▶ [Consignes]:
[1] D'après le texte fourni, lors de quelle conférence le Québec avait-il déposé son document sur la sécurité du revenu ?
[2] Relevez toutes les interventions que le texte fourni attribue à M. Morin, dans leur ordre d'apparition.

▶ [Texte fourni]:
---

En effet, lors de la conférence
fédérale-provinciale des ministres du Bien-Etre de janvier 1971,
le Québec avait déposé un document intitulé
"Analyse du livre blanc fédéral sur la sécurité du
revenu, ministère des Affaires sociales du Québec", dans lequel
il exposait les deux objectifs...
M. MORIN: Oui.
M. LEVESQUE: ... à poursuivre pour la réforme de la
politique de sécurité du revenu familial: 1) l'unité de la
conception de la politique sociale; 2) la primauté
législative...
M. MORIN: Oui!
M. LEVESQUE: ... laissé aux provinces d'autre part.
M. MORIN: Parlons-en!
M. LEVESQUE: Vous, vous en avez parlé, mais d'une façon
théorique. Vous avez parlé de la primauté
législative de jure, mais c'est de la primauté de facto dont je
veux vous parler, moi, dans les faits.
M. MORIN: Ah! oui!

---

▶ [Section des données]:
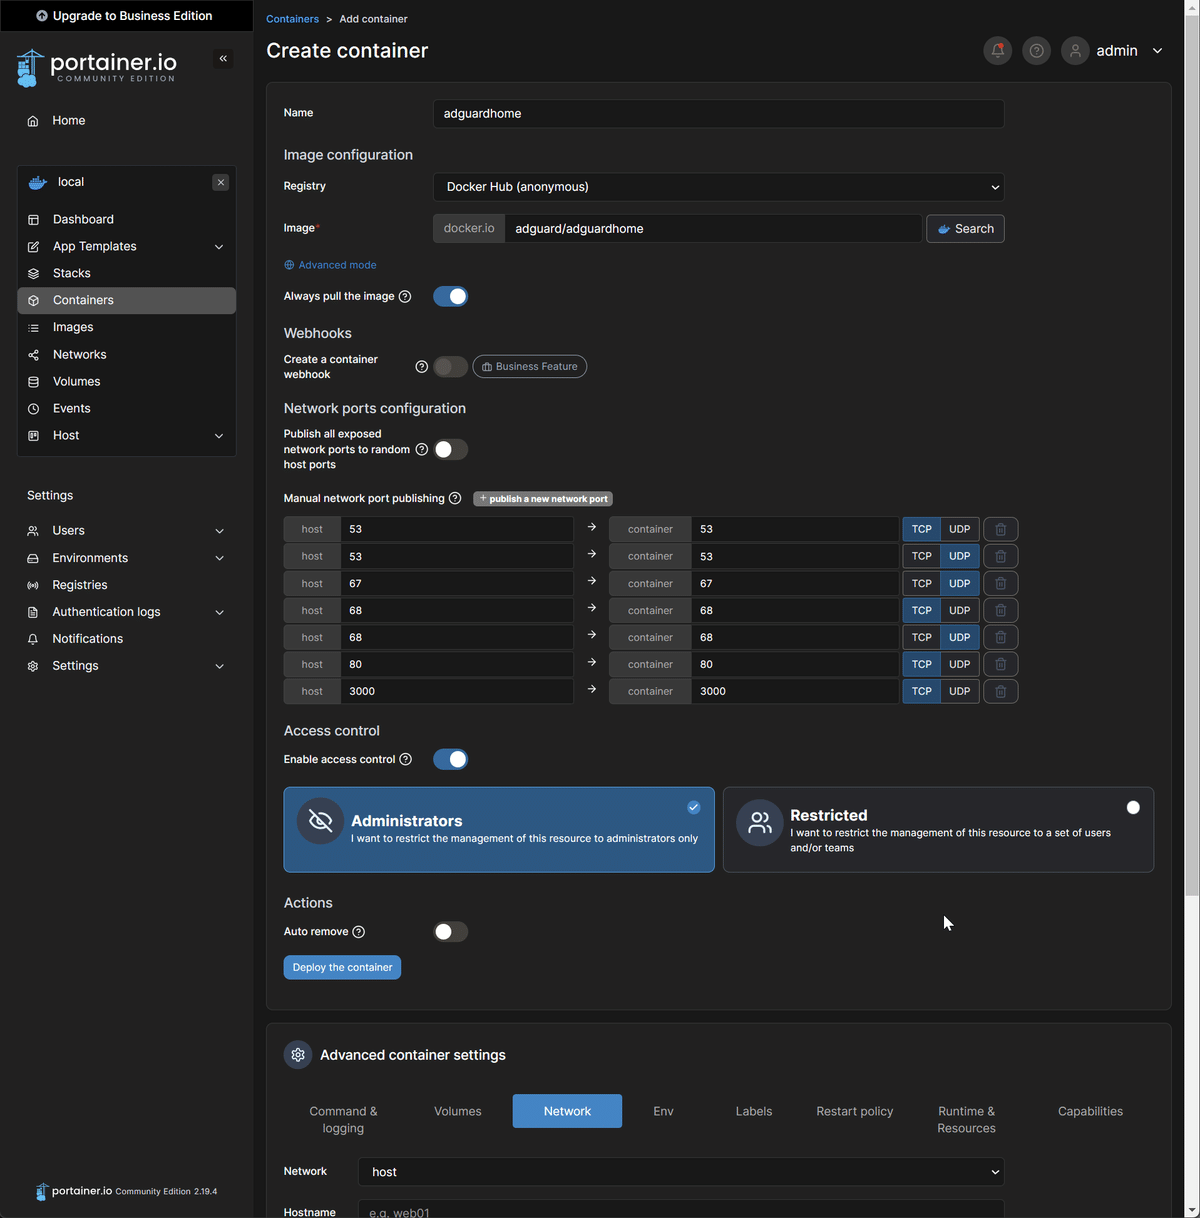Open the Restart policy tab
This screenshot has height=1218, width=1200.
[855, 1111]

---

▶ [Réponses par consigne]:
[1] Lors de la conférence fédérale-provinciale des ministres du Bien-Être de janvier 1971.

[2]
« Oui. »
« Oui! »
« Parlons-en! »
« Ah! oui! »